If the data model is relatively flat (without nested fields, arrays, or polymorphism), it may be more convenient to work with spreadsheets instead of JSON-LD files.
An LSA spreadsheet specification looks like this:
https://lschema.org/valueType | https://example.org/Person | ||
https://lschema.org/entityIdFields | https://example.org/Person/id | ||
https://lschema.org/description | This schema defines a Person object | ||
@id | @type | https://lschema.org/valueType | http://www.w3.org/ns/dpv#hasPersonalDataCategory |
https://example.org/Person/schema | Schema | true | |
https://example.org/Person/dpvoverlay | Overlay | true | |
https://example.org/Person | Object | ||
id | Value | string | |
firstName | Value | string | http://www.w3.org/ns/dpv#Identifying |
lastName | Value | string | http://www.w3.org/ns/dpv#Identifying |
dob | Value | xsd:date | http://www.w3.org/ns/dpv#Identifying |
The LSA specification contains four distinct sections. The first
section (colored purple) starts with the valueType
or https://lschema.org/valueType
term in the first column. Any rows in the spreadsheet before this is
ignored, so if there are any documantation necessary they can be
included before this term. The second column gives the type of the
object defined by the schema. This section may include the
entityIdFields
term that lists the identity fields. If there is more
than one, the additional fields must be listed in subsequent
columns. Note the naming of the identity fields: all the schema fields
are by default in the same namespace as the schema root. More on this
will be later. If there are additional schema-level metadata, they can
be included here as well.
The second section (colored light blue) starts at the header row, which is identified by @id
in the first column, and @type
in the second column. Subsequent
columns list the terms used to define the schema.

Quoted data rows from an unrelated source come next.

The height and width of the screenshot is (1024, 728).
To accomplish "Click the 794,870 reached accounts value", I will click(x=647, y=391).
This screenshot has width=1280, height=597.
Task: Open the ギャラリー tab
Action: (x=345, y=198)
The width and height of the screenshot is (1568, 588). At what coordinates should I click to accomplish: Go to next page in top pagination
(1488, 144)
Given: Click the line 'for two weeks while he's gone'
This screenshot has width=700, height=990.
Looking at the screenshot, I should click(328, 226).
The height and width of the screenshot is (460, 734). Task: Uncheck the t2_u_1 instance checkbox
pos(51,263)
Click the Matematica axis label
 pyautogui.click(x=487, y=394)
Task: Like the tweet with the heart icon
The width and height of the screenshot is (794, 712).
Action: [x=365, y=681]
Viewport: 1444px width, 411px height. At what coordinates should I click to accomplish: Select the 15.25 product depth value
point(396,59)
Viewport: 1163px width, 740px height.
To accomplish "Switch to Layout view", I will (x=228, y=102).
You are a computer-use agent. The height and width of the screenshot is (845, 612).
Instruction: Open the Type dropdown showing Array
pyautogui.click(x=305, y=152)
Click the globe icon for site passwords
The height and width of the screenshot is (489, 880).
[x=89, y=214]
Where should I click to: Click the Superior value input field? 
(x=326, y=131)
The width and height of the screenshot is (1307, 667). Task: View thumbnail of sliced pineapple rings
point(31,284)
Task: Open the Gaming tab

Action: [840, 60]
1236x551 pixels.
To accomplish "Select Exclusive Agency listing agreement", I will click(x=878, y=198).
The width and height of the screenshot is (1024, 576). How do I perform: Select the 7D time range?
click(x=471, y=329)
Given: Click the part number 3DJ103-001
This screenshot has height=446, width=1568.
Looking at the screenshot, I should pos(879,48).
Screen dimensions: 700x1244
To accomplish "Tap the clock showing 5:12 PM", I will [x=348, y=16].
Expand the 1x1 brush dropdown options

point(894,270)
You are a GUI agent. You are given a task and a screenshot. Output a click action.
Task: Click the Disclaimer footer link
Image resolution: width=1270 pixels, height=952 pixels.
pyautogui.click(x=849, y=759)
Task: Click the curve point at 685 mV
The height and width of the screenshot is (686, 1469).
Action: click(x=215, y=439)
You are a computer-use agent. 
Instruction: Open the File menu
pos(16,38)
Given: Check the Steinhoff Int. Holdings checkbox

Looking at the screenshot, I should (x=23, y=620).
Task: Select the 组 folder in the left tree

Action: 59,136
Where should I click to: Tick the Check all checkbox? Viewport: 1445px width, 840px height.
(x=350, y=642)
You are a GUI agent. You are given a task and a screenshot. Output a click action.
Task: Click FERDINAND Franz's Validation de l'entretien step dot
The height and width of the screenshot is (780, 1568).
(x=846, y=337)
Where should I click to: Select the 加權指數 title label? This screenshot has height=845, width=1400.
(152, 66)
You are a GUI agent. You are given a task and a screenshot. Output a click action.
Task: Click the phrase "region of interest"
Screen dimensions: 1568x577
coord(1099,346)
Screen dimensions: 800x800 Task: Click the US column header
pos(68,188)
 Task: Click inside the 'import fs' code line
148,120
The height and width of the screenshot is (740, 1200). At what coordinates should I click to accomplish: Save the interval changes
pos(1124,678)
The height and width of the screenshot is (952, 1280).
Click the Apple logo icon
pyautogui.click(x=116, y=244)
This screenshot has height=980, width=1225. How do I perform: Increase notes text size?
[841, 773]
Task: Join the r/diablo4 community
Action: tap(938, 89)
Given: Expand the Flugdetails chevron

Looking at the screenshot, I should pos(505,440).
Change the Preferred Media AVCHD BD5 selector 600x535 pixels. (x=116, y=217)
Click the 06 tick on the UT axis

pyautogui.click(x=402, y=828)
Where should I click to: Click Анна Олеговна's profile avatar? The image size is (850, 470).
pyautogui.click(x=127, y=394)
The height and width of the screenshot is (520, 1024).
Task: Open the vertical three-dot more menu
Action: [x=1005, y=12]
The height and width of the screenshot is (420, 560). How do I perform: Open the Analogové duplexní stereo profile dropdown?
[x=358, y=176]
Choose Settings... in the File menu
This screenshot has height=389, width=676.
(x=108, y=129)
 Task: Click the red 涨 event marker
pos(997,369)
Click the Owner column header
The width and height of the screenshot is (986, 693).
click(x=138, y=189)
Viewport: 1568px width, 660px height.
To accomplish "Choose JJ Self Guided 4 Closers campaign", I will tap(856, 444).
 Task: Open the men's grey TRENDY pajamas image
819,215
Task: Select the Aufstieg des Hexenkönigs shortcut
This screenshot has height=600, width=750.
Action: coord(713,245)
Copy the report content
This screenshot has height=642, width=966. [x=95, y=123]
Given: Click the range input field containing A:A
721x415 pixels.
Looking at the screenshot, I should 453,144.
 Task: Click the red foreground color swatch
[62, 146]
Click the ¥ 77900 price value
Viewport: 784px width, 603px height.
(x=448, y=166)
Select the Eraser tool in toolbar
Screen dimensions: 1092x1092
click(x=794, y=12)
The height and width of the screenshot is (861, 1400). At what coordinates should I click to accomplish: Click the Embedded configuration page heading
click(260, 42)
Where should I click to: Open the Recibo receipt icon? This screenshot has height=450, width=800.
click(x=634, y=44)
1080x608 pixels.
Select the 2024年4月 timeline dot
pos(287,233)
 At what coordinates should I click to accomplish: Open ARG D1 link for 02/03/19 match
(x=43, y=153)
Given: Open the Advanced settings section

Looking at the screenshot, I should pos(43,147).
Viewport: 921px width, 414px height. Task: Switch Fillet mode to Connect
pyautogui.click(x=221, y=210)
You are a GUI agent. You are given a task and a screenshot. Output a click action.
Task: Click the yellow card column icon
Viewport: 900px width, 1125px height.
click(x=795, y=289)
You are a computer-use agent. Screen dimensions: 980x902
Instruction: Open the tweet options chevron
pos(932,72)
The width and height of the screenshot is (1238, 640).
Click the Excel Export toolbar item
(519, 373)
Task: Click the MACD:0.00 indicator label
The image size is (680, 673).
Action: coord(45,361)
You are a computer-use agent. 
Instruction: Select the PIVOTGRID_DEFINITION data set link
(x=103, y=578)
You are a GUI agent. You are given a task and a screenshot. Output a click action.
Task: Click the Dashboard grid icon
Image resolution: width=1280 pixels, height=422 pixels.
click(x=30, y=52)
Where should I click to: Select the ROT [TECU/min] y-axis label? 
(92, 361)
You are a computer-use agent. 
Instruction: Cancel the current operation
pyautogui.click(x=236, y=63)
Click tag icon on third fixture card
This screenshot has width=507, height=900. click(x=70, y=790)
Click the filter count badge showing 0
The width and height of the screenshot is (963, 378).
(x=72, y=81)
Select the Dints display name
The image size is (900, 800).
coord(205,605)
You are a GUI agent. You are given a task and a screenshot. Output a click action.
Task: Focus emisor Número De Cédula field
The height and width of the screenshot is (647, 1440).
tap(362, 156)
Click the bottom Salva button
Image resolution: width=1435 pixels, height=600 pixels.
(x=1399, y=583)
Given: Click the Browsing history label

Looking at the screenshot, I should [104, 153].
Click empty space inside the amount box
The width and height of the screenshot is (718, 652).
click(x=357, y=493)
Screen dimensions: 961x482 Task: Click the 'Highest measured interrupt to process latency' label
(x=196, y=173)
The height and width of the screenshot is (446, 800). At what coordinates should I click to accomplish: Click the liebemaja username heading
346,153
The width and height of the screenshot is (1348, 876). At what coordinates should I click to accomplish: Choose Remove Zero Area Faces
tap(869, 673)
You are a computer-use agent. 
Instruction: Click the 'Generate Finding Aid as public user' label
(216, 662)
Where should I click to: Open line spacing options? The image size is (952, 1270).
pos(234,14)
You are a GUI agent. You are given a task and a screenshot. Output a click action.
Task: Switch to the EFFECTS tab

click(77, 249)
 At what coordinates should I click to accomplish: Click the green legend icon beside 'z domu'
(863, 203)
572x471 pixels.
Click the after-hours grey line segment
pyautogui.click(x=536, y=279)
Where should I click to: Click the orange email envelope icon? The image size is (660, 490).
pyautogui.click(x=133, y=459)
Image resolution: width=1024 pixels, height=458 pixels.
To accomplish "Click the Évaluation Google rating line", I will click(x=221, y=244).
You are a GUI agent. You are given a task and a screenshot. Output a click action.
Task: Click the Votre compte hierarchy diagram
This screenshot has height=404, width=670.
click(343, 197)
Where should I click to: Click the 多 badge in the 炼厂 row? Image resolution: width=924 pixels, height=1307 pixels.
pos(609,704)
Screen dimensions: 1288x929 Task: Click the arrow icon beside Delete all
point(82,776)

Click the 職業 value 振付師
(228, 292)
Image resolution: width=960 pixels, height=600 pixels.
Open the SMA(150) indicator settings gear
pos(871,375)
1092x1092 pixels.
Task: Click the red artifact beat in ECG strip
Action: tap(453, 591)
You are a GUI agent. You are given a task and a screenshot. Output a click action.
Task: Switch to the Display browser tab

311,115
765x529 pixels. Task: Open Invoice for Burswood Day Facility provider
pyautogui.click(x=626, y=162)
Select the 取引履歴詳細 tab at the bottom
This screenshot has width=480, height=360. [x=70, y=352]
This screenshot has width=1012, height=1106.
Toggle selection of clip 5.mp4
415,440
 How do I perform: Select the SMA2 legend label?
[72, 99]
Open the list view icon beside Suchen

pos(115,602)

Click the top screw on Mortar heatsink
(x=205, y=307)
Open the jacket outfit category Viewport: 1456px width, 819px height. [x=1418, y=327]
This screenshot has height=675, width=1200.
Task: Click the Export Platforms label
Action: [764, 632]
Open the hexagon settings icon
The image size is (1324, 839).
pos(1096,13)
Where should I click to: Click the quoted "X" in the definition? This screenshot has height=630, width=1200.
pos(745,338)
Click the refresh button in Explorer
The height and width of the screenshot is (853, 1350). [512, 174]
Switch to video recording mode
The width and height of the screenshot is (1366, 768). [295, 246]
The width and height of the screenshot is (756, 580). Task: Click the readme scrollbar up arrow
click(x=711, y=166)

The third section (colored gray) lists the schema and the overlays defined in this
spreadsheet. In the previous section, the @id
column specifies the id of the schema or
overlay, and the @type
column specifies whether that column defines
a schema or an overlay. The remaining columns determine which terms
are included in that layer. If a cell has true
value, then the
corresponding term is included in that layer. In the above example,
the schema https://example.org/Person/schema
will include the
valueType
, but not hasPersonalDataCategory
term. The
https://example.org/Person/dpvoverlay
overlay will include the
hasPersonalDataCategory
term, but not the valueType
term.
The fourth section (colored yellow) defines the schema attributes. The first attribute
must be an Object
that is the root node of the schema/overlays. The
root node also specifies the namespace for the remaining
attributes. In the above example, all the attributes will be in the
https://example.org/Person
namespace unless otherwise specified. The
remaining attributes are defined in the subsequent rows. Each
attribute can be a Value
or a Reference
. If the attribute id is an
absolute URL, then the given attribute id is used verbatim, otherwise
the attribute id is assigned relative to the schema root node. In the
above examples, the attributes are named
https://example.org/Person/id
,
https://example.org/Person/firstName
, etc.
If the spreadsheet contains multipe sheets, all the sheets are parsed and layers are extracted.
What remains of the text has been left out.